Notifications to individuals should be written from the perspective of a reasonable non-lawyer recipient:

  • Avoid technical jargon and legalese.
  • Be honest about what is known and what is still under investigation.
  • Provide specific steps they can take (e.g., password changes, fraud alerts, contacting customer support).

Foreign management should resist the temptation to downplay the incident. Turkish practice favours clear and transparent communication; minimising or hiding the problem tends to make regulatory exposure worse in the long run.

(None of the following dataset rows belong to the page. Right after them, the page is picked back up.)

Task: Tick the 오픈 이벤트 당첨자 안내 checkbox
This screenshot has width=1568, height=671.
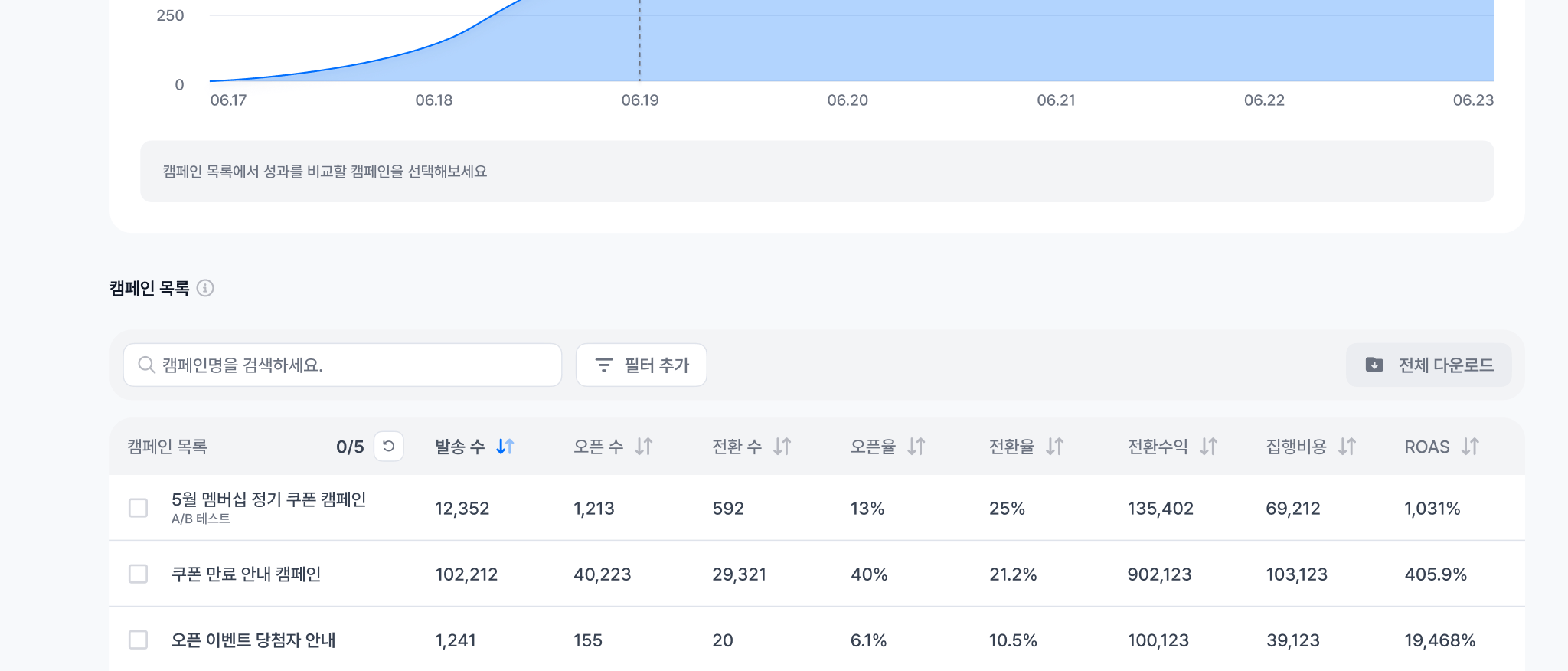Action: (x=139, y=640)
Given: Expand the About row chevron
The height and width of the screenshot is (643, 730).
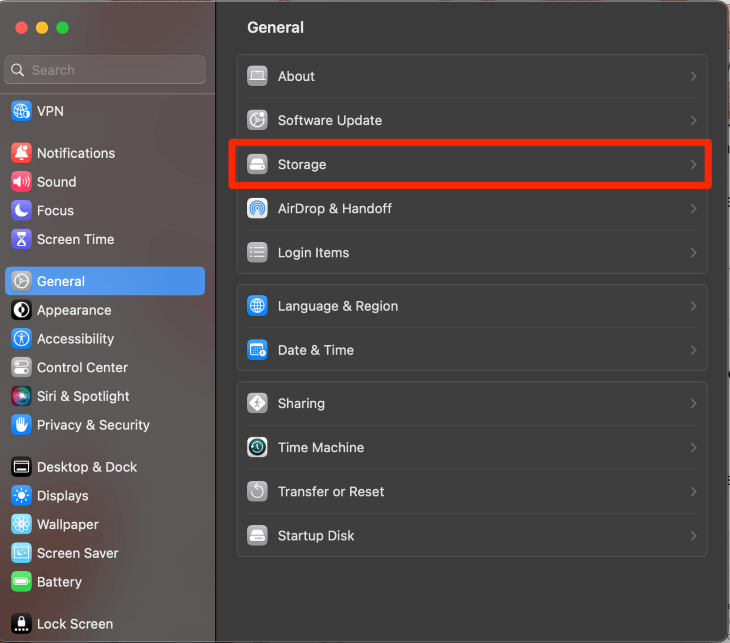Looking at the screenshot, I should [x=693, y=76].
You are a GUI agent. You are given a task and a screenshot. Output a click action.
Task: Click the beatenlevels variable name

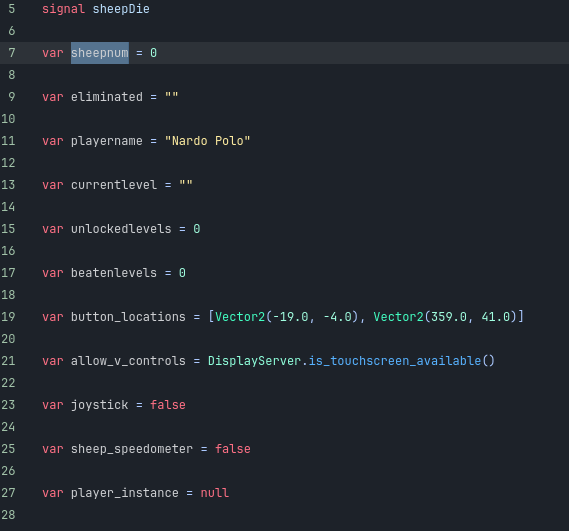pos(114,273)
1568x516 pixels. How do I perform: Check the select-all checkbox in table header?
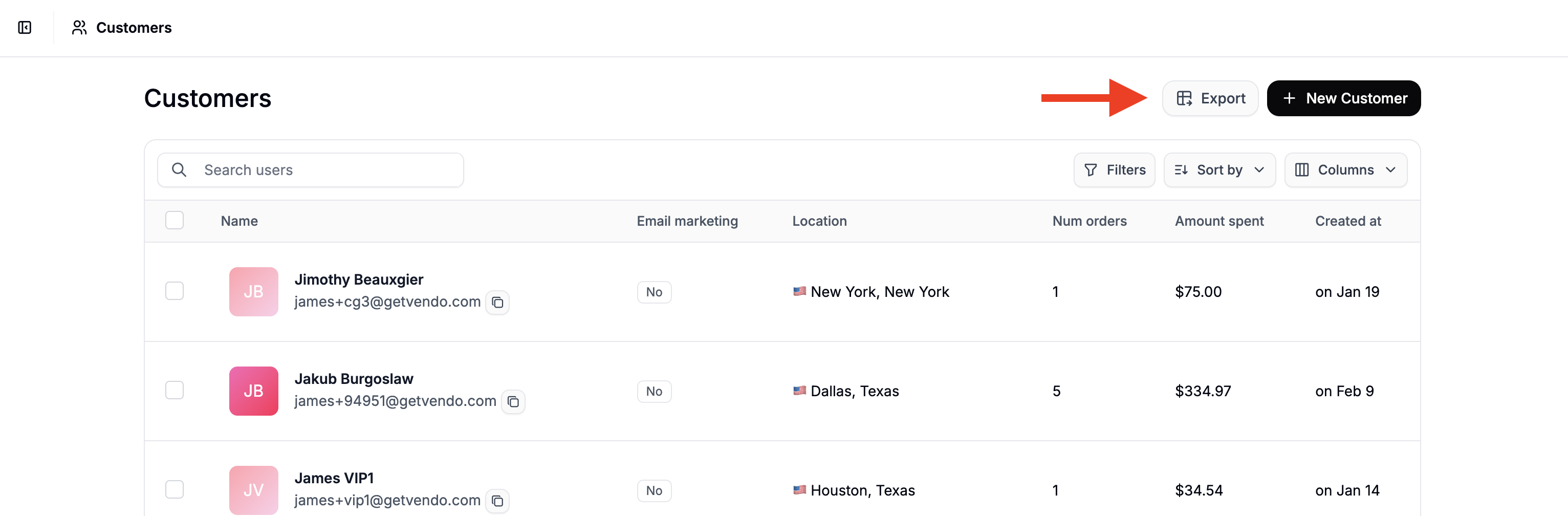click(x=174, y=220)
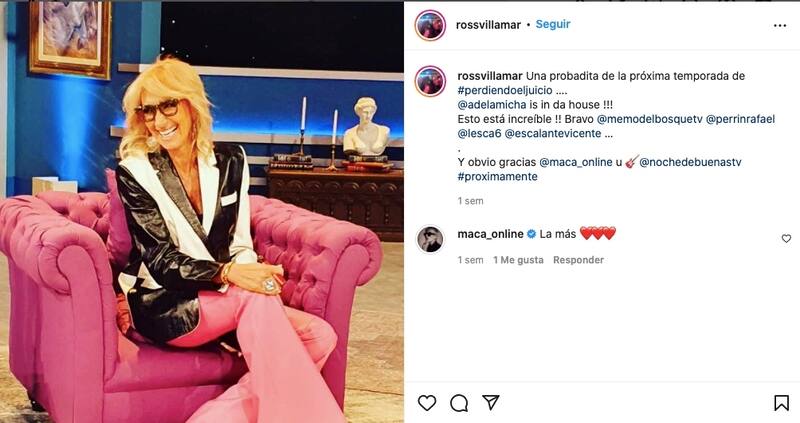Open rossvillamar's profile picture in header
800x423 pixels.
pos(430,25)
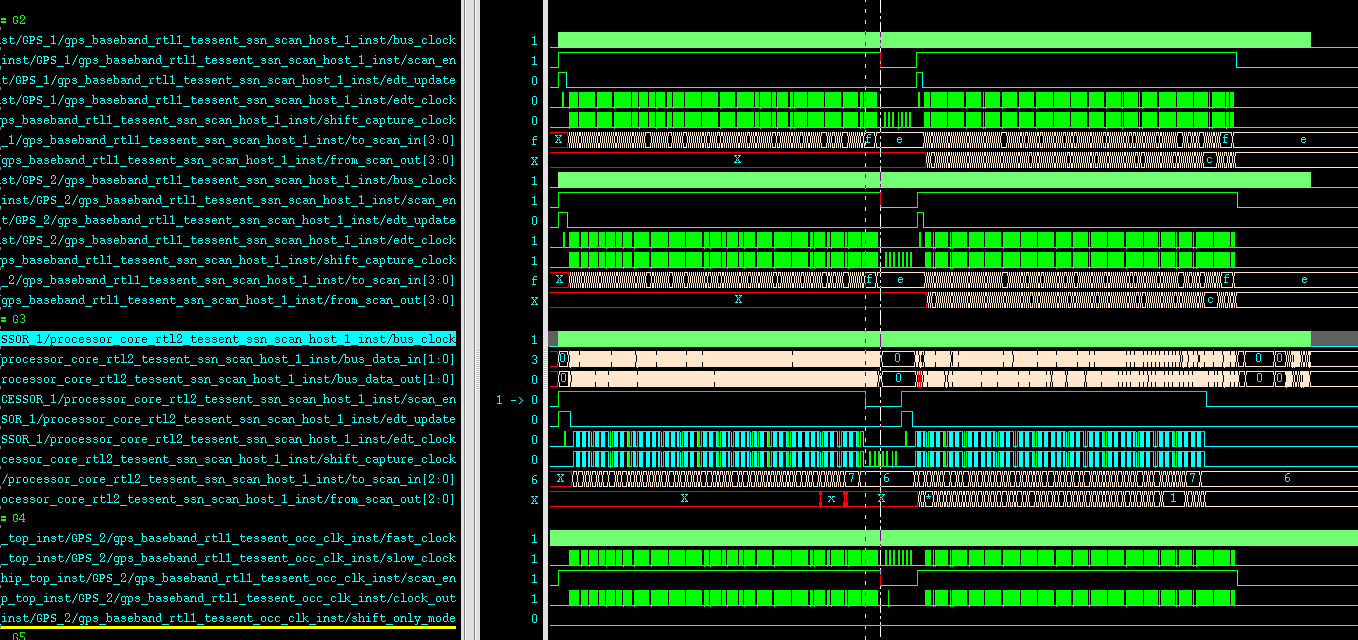1358x640 pixels.
Task: Select the occ_clk slow_clock signal
Action: (228, 558)
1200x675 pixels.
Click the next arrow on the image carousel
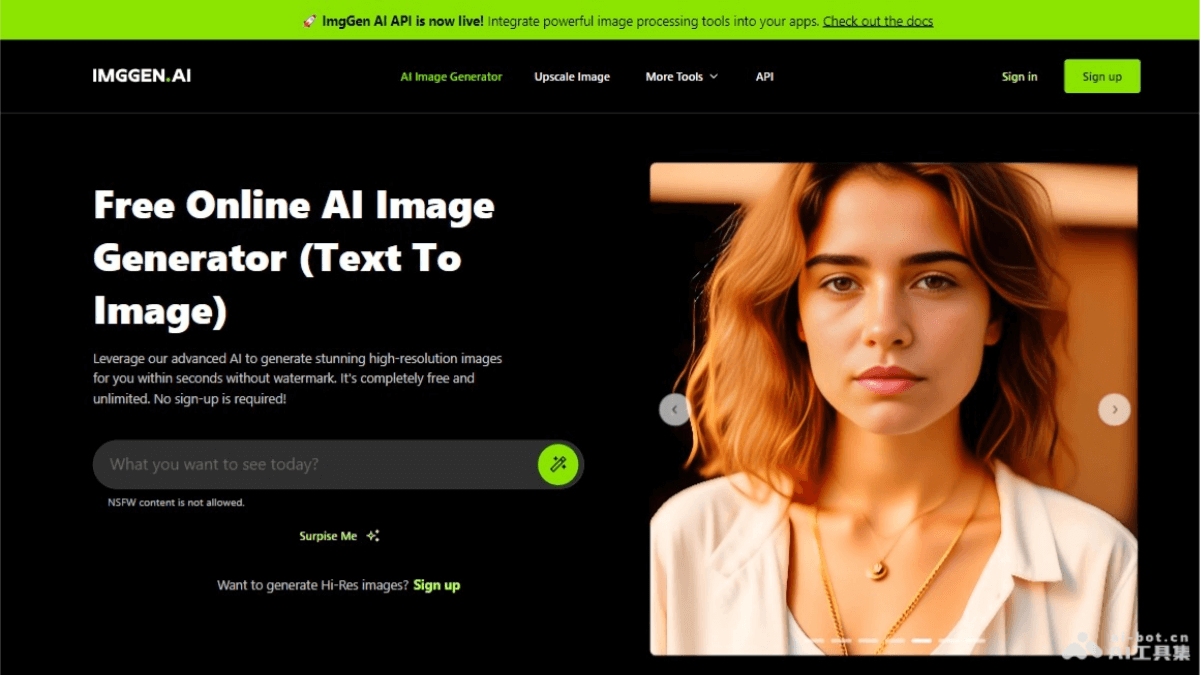(1114, 409)
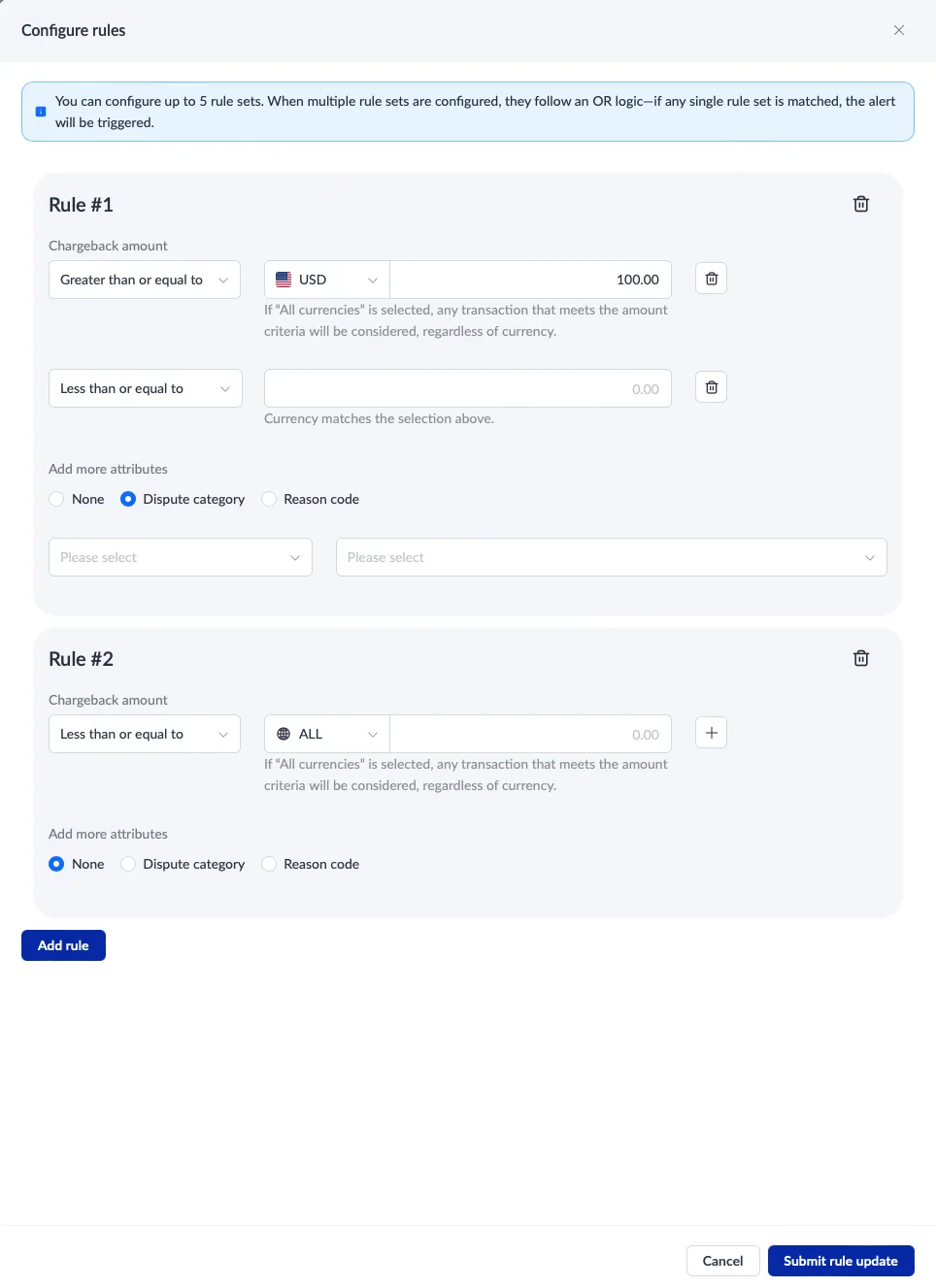
Task: Choose Reason code option in Rule #2
Action: [270, 864]
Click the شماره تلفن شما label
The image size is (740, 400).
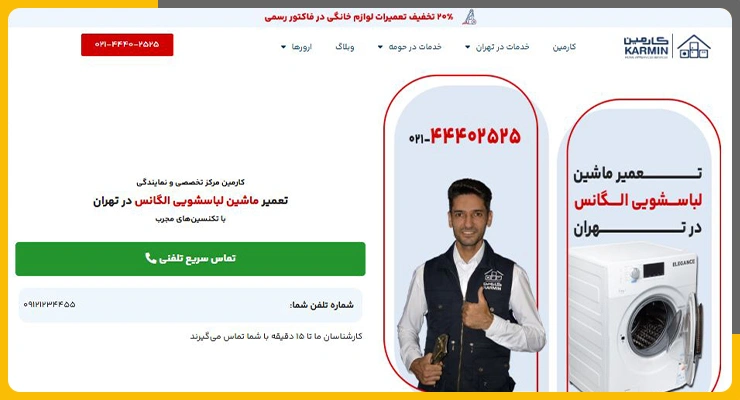click(322, 305)
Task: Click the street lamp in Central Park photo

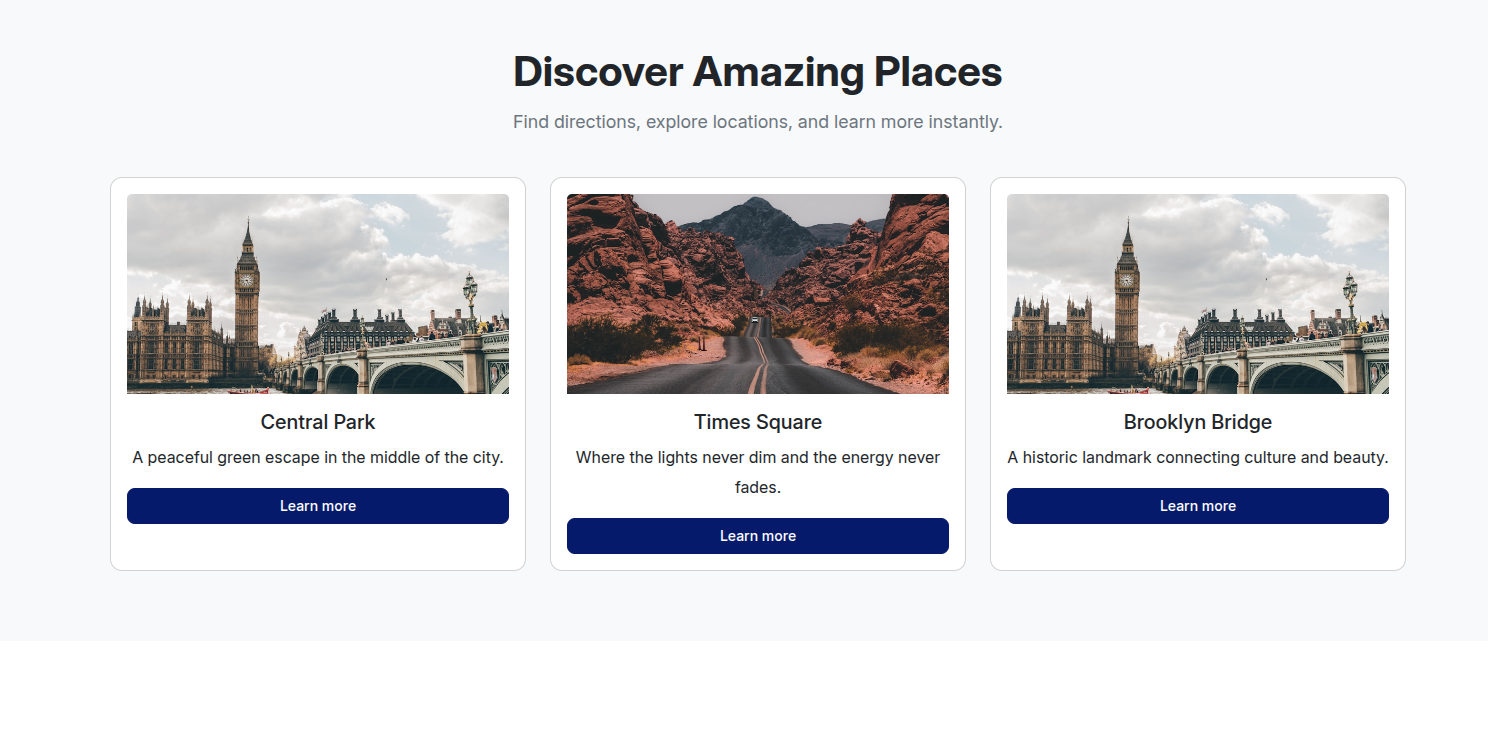Action: coord(470,291)
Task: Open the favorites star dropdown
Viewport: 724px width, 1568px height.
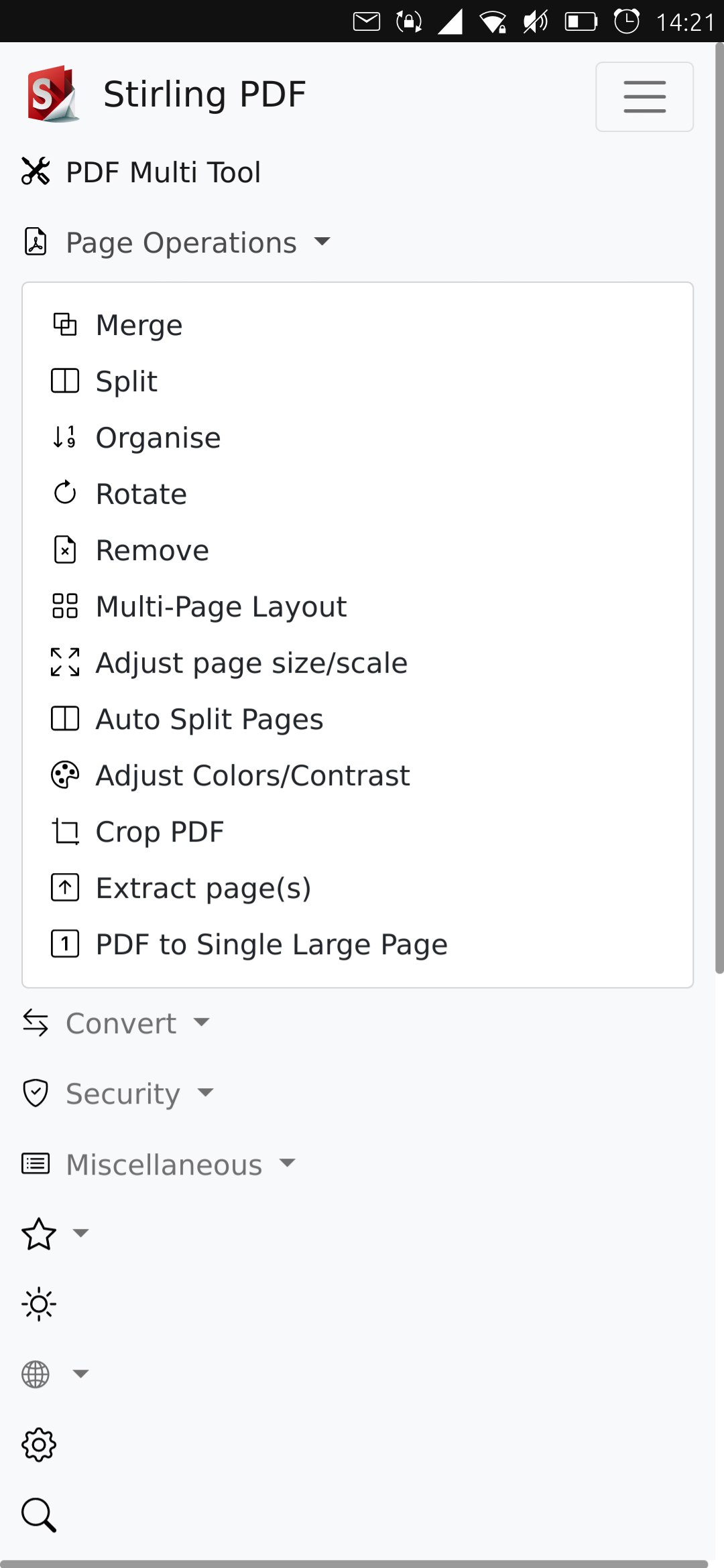Action: [55, 1234]
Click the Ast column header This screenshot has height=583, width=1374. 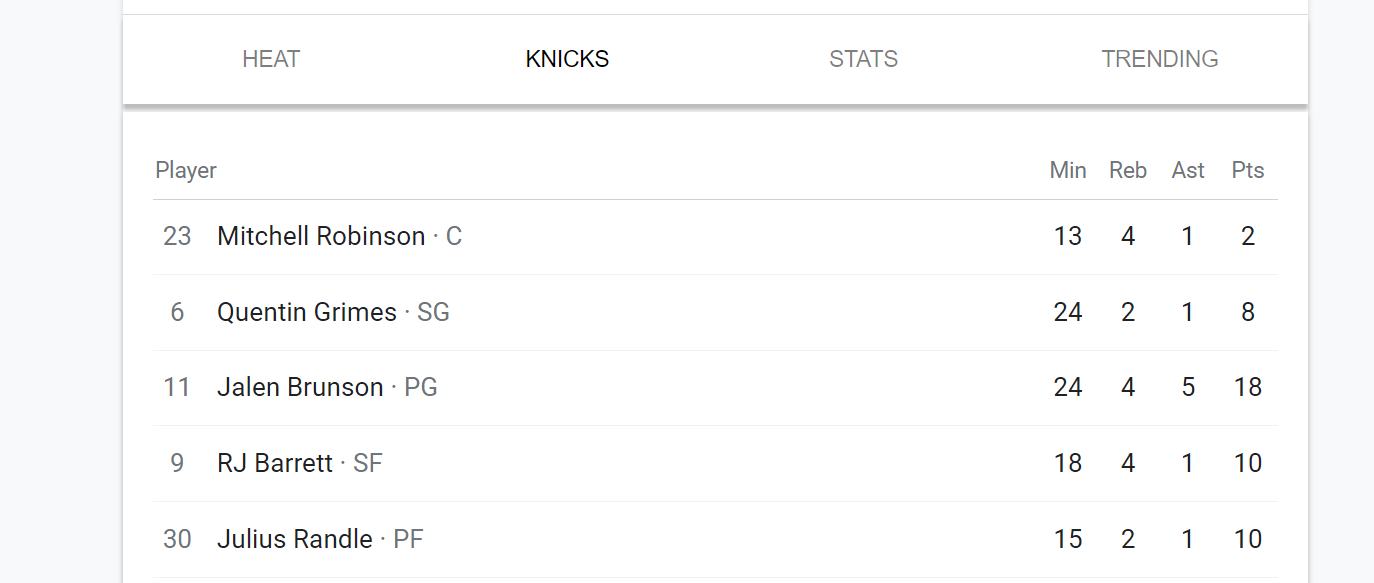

Obtain internal approvals without losing time

In multinational groups, internal review loops (legal, PR, management, information security) can easily consume the entire 72-hour period. To avoid this:

  • Pre-approve templates for breach notifications to the Turkish Authority and to data subjects.
  • Agree internal fast-track sign-off rules: for example, local Turkish management and the global DPO can approve urgent notifications, with later reporting to the board.
  • Train executives in advance that speed is a legal requirement, not just a PR choice.

6. After 72 Hours: Investigation, Remediation and Lessons Learned

The 72-hour mark is the end of the initial emergency phase, but not the end of your obligations. Over the following days and weeks, foreign management should supervise:

  1. Deep forensic investigation
    • Confirm root cause, attacked systems, compromised accounts.
    • Determine exactly which data was accessed, altered or exfiltrated.
    • Document all steps taken, as this may later be requested by regulators or courts.
  2. Follow-up notifications
    • Provide the Turkish Authority with updated or corrected information as soon as new facts emerge.
    • If the risk assessment changes (for example, you initially believed data was encrypted, but find out keys were also compromised), consider additional notifications to individuals.
  3. Internal accountability and sanctions
    • Evaluate whether internal policies were followed.
    • Decide on disciplinary measures or contractual consequences for those who ignored or violated security procedures.
  4. Improvement of technical and organisational measures
    • Update security controls, access rights, encryption policies.
    • Enhance training programmes for local staff in Turkey.
  5. Documentation for future audits
    • Keep a complete file: incident logs, decisions, risk assessments, communications, technical reports.
    • This file will be crucial if the Turkish Authority opens an investigation or if affected individuals bring claims.

7. Building a 72-Hour Playbook for Turkish Operations

Foreign management cannot improvise a compliant response in the heat of a crisis. The right approach is to build a 72-hour playbook specifically for Turkish operations:

  • Map systems in which personal data relating to individuals in Turkey is stored or processed.
  • Identify all cross-border flows from Türkiye to other jurisdictions and cloud providers.
  • Clarify role allocations: Turkish entity, foreign parent, joint controllers, processors.
  • Nominate and train a Turkish breach response team, with clear contacts in foreign HQ.
  • Prepare bilingual templates for:
    • DPA notifications,
    • Data subject notices,
    • Press statements (if needed).
  • Integrate KVKK duties into the global incident response policy, alongside GDPR and any sector-specific rules.

The more detailed and realistic this playbook is, the easier it will be to meet the 72-hour deadline without panic.


8. Conclusion

For foreign management, a personal data breach in a Turkish company is a test of governance. The law does not expect incidents to be impossible; it expects them to be handled promptly, transparently and responsibly.

The first 72 hours after becoming aware of a breach are critical:

  • You must decide quickly whether to notify the Turkish Data Protection Authority and affected data subjects.
  • You must coordinate local and global teams, often under intense time pressure.
  • You must balance legal, technical and reputational concerns while demonstrating to regulators that your organisation takes data protection seriously.

With preparation and a clear 72-hour playbook tailored to KVKK, foreign management can turn a data breach from a potential regulatory disaster into a controlled, manageable event – one that strengthens, rather than destroys, trust in the company’s commitment to privacy.